Despite mounting American casualties in an increasingly unpopular war, Democrats failed to roust from the White House George W. Bush, a man they were convinced was out of touch, disliked and dumb.
In addition to outsmarting them at the White House gates, Mr. Bush pulled off an extraordinary victory at the other end of Pennsylvania Avenue. Not only did he keep both chambers of Congress in Republican hands, he actually managed to strengthen those majorities — nearly unheard of for a sitting president seeking his second term.
Adding wicked insult to political injury, the Democratic leader of the Senate, Tom Daschle of South Dakota, became the first sitting Senate leader in more than a half-century to be booted from office.
Dazed Democrats wandered their cramped minority quarters on Capitol Hill and wondered if they would ever see the light of power again.
It was in this desperation and darkness that they turned to an unpolished, little-known, mumbling backroom operator with the broad fists of a boxer. Fiercely loyal to his fellow Democrats and unmovable, he was known for playing dirty and for his estrangement from the truth.
Democrats did not care. All they wanted was someone to steel their spine and do whatever it took to win fights.

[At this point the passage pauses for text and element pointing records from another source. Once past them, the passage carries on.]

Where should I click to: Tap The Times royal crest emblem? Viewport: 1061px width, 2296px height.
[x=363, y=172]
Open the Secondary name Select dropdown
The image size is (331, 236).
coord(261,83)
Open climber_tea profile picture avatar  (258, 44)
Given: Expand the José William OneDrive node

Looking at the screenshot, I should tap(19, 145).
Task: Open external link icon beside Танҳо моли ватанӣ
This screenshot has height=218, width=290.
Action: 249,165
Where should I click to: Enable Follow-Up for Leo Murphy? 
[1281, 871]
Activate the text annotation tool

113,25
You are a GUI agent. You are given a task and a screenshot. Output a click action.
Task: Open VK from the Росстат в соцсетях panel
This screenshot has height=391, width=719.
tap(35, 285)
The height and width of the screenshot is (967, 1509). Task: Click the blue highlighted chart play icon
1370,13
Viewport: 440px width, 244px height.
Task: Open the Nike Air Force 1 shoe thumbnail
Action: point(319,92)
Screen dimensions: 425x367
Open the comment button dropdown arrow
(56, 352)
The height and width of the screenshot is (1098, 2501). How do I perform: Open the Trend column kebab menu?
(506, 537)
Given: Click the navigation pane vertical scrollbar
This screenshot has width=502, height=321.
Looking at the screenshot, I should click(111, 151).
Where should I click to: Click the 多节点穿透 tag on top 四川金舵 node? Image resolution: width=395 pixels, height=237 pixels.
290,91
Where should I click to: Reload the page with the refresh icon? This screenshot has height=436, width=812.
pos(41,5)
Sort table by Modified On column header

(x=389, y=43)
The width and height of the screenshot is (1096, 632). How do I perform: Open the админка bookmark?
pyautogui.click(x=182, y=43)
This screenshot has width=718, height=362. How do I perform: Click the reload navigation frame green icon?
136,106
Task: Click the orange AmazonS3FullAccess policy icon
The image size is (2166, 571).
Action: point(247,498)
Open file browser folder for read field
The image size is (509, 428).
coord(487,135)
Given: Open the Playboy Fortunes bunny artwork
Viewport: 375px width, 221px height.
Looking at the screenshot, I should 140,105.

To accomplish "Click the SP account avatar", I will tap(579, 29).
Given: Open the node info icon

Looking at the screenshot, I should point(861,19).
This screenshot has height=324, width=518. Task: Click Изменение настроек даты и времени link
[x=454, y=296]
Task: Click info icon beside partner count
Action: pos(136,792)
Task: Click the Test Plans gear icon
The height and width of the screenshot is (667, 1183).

Thus was hatched the improbable reign of Harry Reid.
The world soon learned what a volatile concoction comes from mixing that soft, mumbling voice with the microphone normally afforded a leader of his stature.
The Nevada Democrat once mused how sweaty tourists — aka “voters” — visiting the Capitol stunk. He marveled at how President Obama had no discernible “negro” dialect.
And most unforgivably, Mr. Reid declared that the war in Iraq “was lost” even as the boys he dispatched there were still dying and bleeding trying to carry out the mission he had sent them on.
A typical Reid press conference would have top Senate Democrats groaning, covering their eyes or stifling a laugh, while sending aides scrambling to somehow try to undo the damage of their leader’s words.
But none of that has threatened Mr. Reid’s reign over Senate Democrats.
That is because he brings the same honor and integrity that he has used to slime so many to the task of running the Senate, which is to say he will say anything and do anything to win any little skirmish over tactics, policy or anything else.